┌─ RECORDS TO USE
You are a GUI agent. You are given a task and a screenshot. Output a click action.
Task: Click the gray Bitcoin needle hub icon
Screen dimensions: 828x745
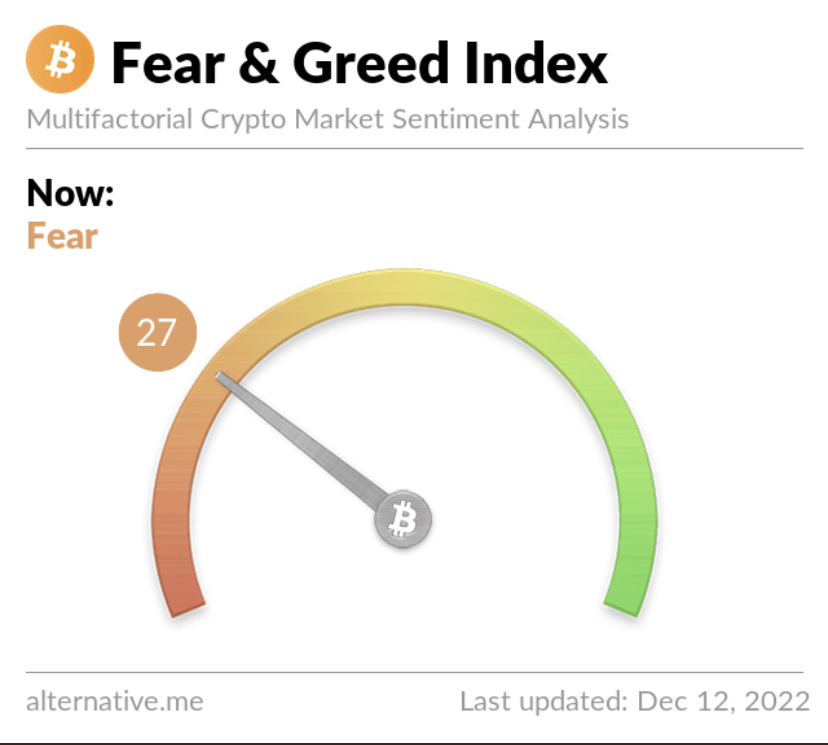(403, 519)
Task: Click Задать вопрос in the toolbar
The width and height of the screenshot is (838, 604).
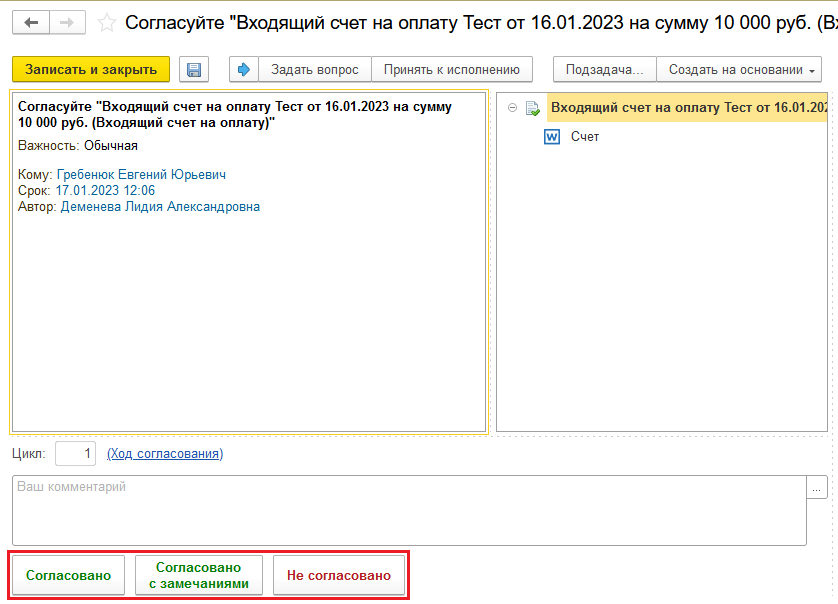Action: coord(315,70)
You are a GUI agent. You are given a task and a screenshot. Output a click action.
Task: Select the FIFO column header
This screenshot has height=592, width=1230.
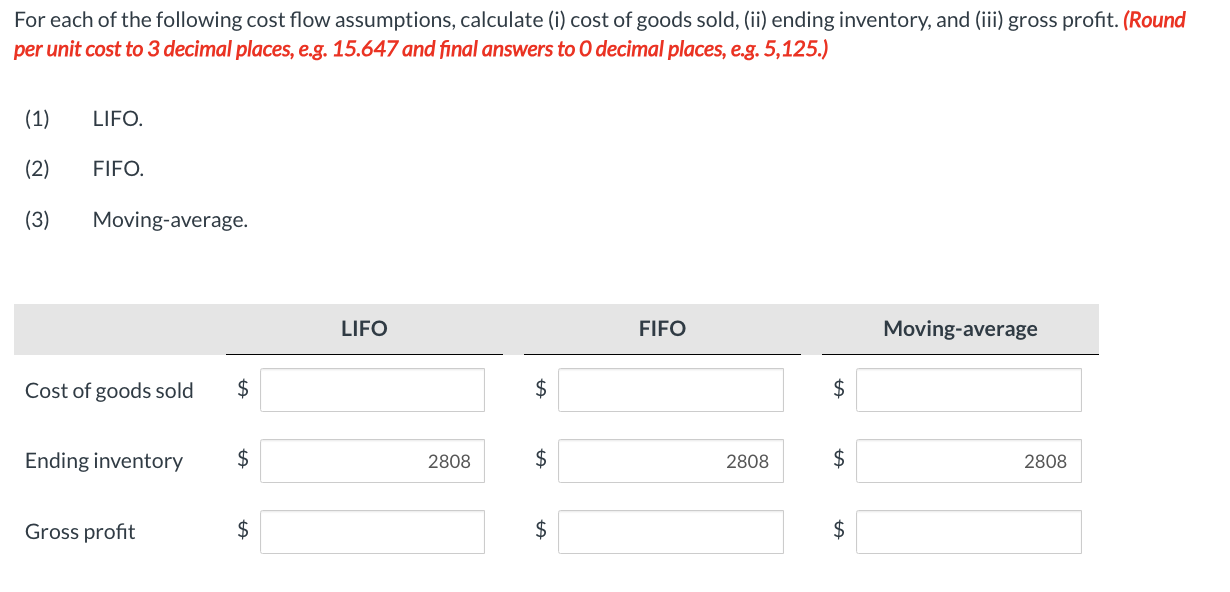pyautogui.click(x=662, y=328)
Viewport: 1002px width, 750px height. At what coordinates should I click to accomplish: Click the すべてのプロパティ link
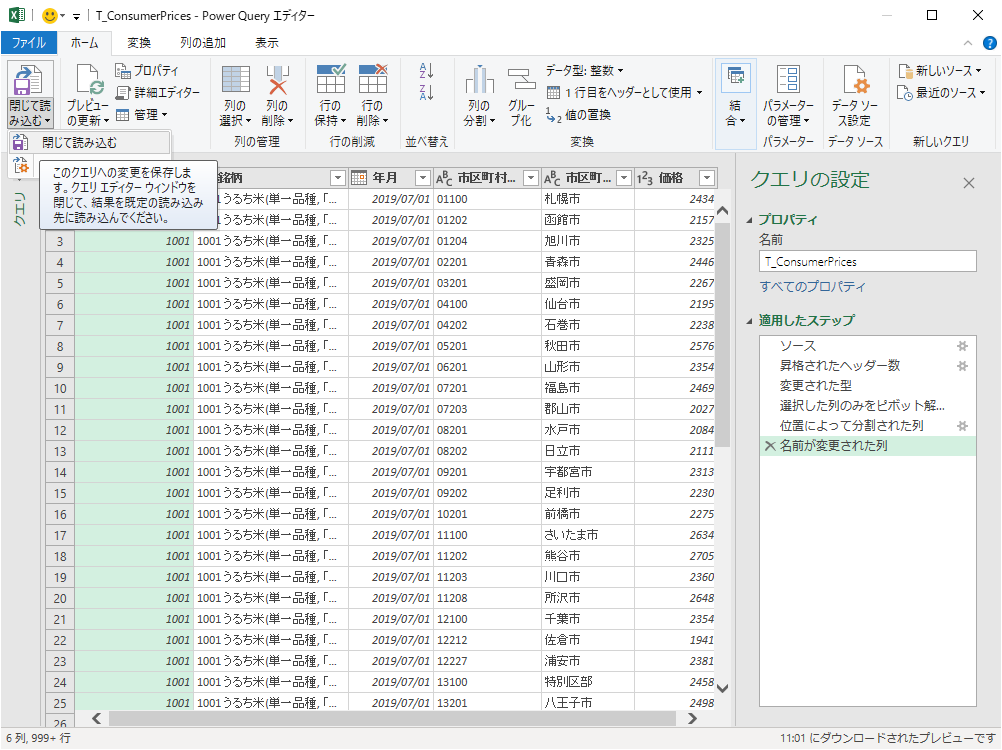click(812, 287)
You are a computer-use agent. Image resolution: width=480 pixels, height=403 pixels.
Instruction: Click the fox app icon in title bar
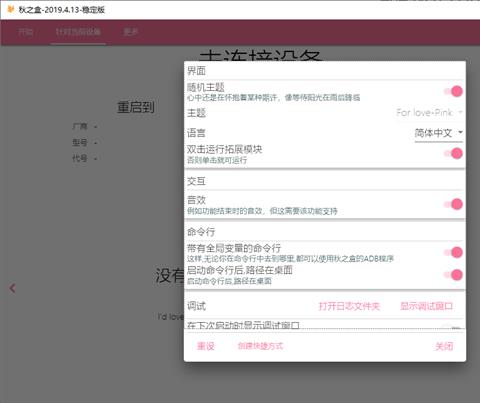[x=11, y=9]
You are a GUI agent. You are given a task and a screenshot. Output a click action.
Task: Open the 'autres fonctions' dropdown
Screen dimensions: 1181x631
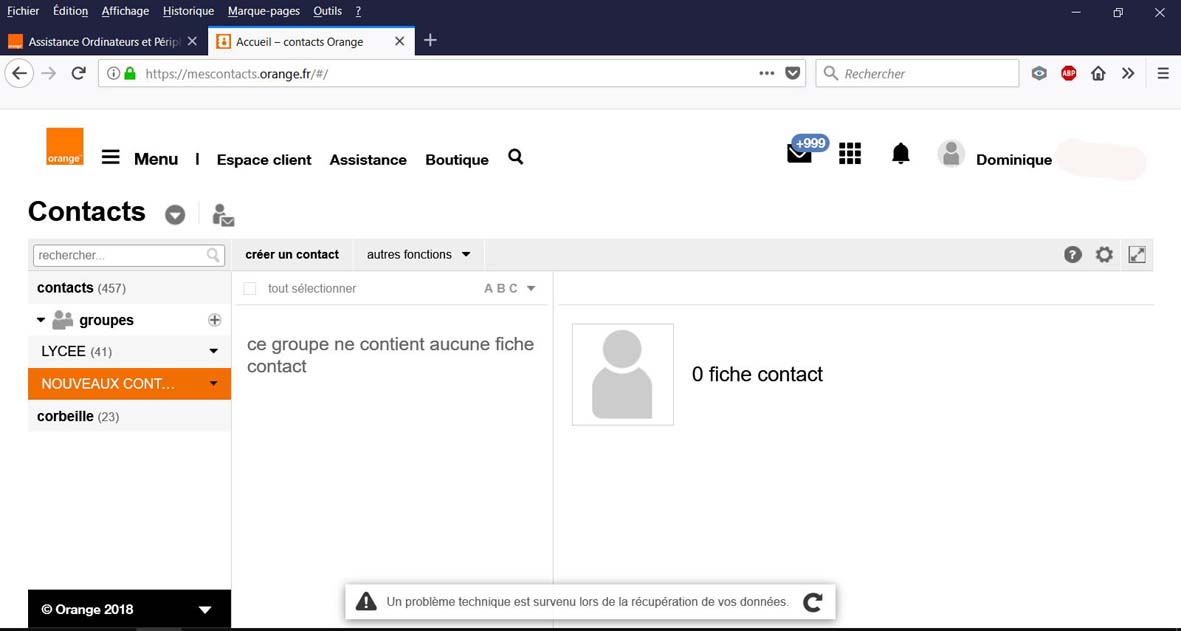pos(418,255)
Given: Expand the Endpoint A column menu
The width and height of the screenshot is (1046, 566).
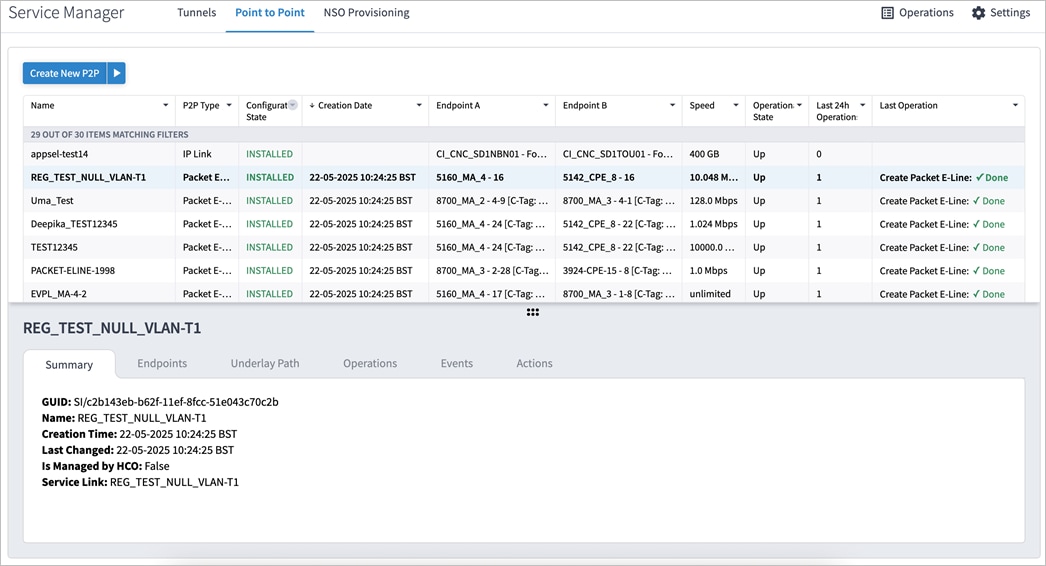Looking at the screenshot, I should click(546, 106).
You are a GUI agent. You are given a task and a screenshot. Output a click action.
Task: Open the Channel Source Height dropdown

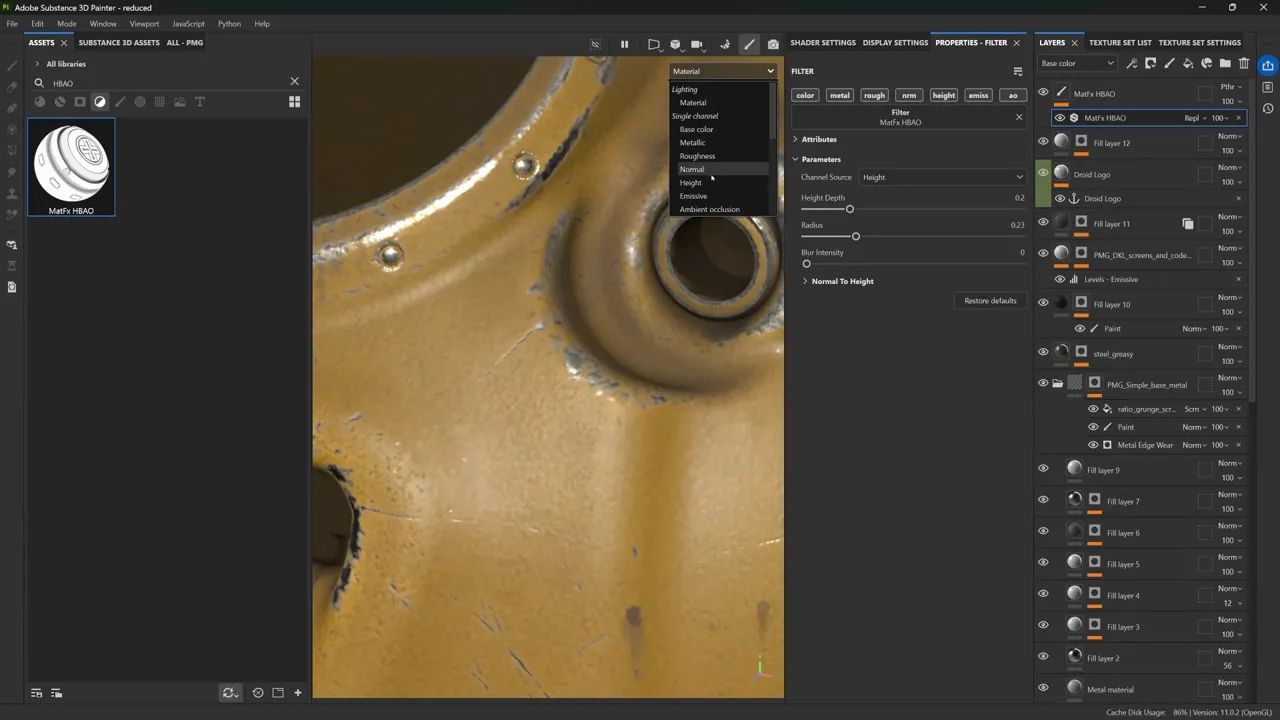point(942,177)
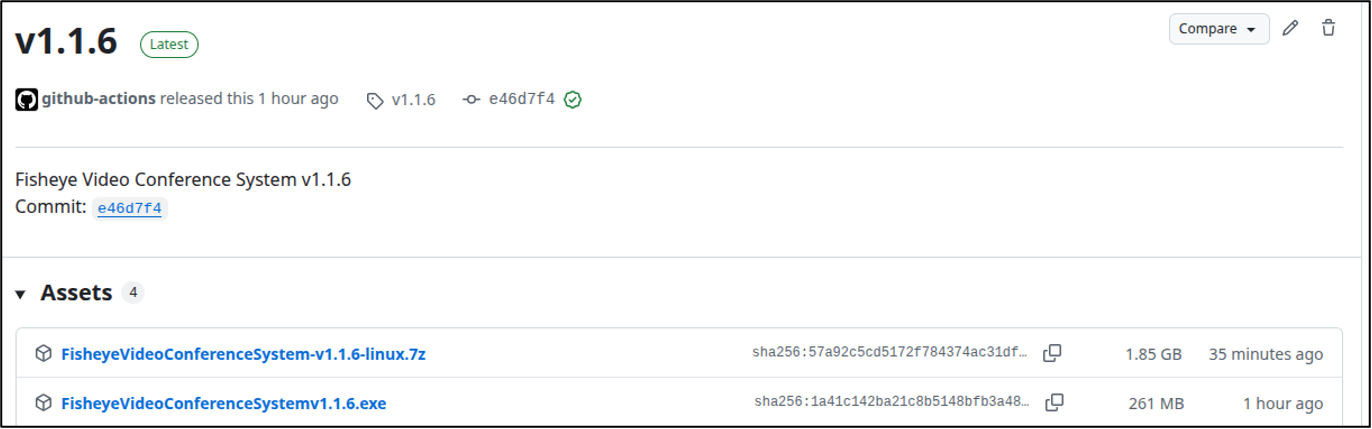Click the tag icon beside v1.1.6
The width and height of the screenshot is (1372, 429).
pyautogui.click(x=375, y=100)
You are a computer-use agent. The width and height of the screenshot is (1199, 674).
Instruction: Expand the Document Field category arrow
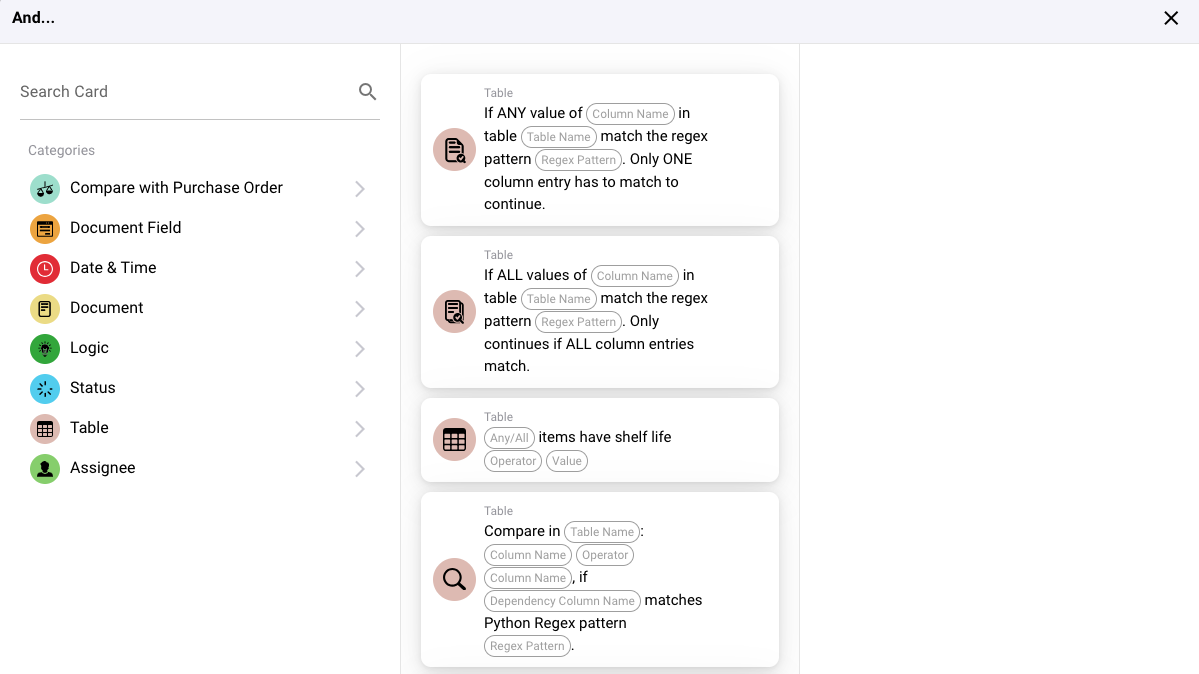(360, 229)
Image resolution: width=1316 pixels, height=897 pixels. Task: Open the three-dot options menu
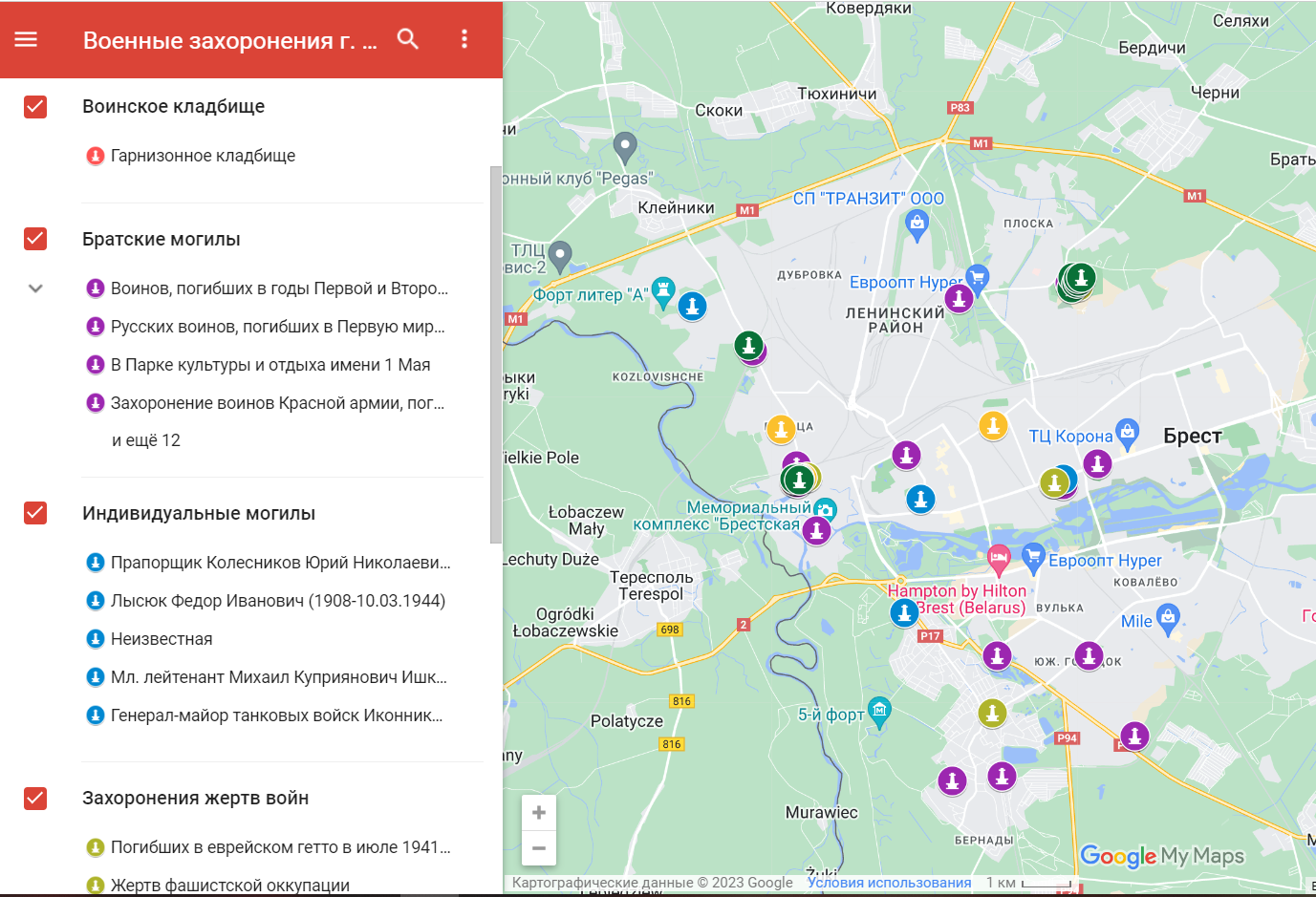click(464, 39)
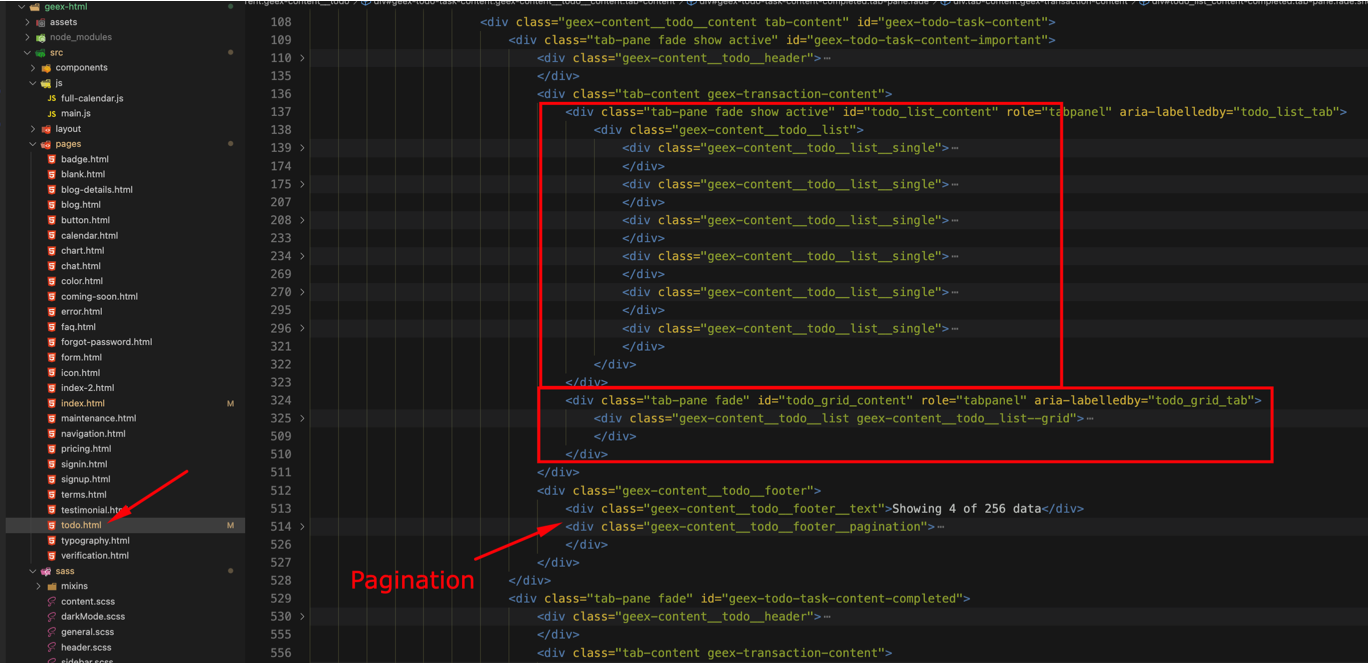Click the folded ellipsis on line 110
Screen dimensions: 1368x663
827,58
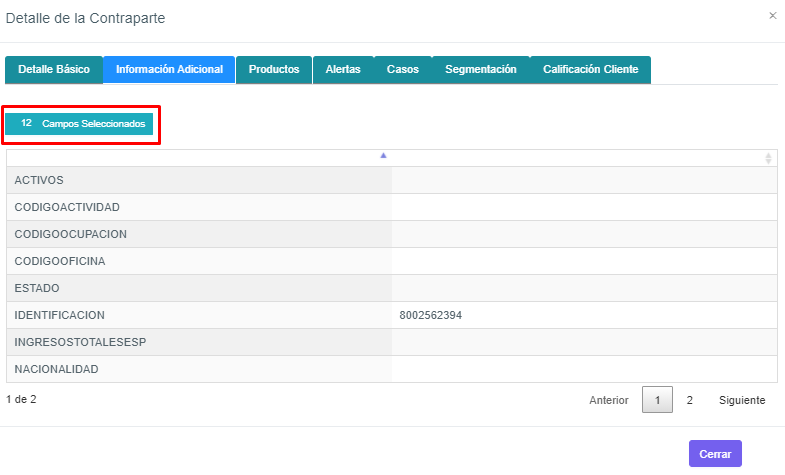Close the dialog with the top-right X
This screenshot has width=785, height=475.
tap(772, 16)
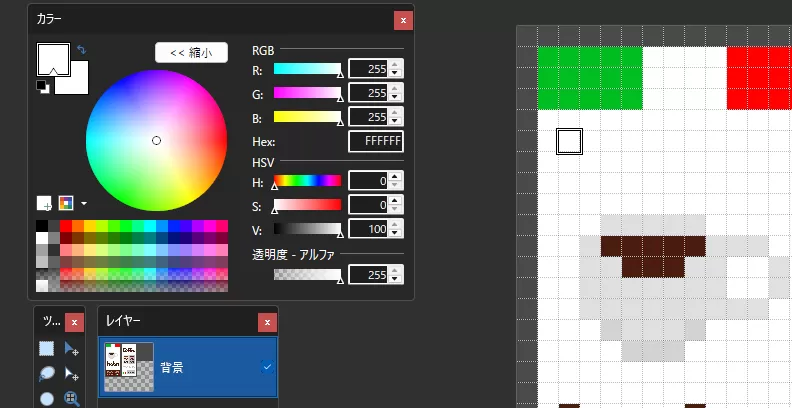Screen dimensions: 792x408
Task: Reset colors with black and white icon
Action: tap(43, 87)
└─
With the pictures left out, output all the entries exactly.

▶ PROBLEM SOLUTION
You are a GUI agent. You are given a task and a screenshot. Output a click action.
Task: Click the gray Bitcoin needle hub icon
Screen dimensions: 828x745
(403, 519)
Task: Click Задать вопрос in the toolbar
The width and height of the screenshot is (838, 604).
Action: coord(315,70)
You are a GUI agent. You are given a task and a screenshot. Output a click action.
Task: Select the FIFO column header
This screenshot has height=592, width=1230.
pyautogui.click(x=662, y=328)
Viewport: 1002px width, 750px height. At what coordinates should I click to accomplish: Click the すべてのプロパティ link
click(812, 287)
You are a computer-use agent. Image resolution: width=480 pixels, height=403 pixels.
Instruction: Click the fox app icon in title bar
[x=11, y=9]
You are a GUI agent. You are given a task and a screenshot. Output a click action.
Task: Open the 'autres fonctions' dropdown
Screen dimensions: 1181x631
pos(418,255)
Given: Expand the Endpoint A column menu
The width and height of the screenshot is (1046, 566).
Looking at the screenshot, I should click(546, 106).
You are a GUI agent. You are given a task and a screenshot. Output a click action.
Task: Open the Channel Source Height dropdown

point(942,177)
Click the tag icon beside v1.1.6
The width and height of the screenshot is (1372, 429).
pyautogui.click(x=375, y=100)
You are a computer-use agent. The width and height of the screenshot is (1199, 674).
Instruction: Expand the Document Field category arrow
(360, 229)
Image resolution: width=1316 pixels, height=897 pixels. Task: Open the three-dot options menu
click(464, 39)
Click the folded ellipsis on line 110
Screen dimensions: 1368x663
827,58
Close the dialog with the top-right X
This screenshot has width=785, height=475.
tap(772, 16)
Screen dimensions: 792x408
Task: Reset colors with black and white icon
Action: tap(43, 87)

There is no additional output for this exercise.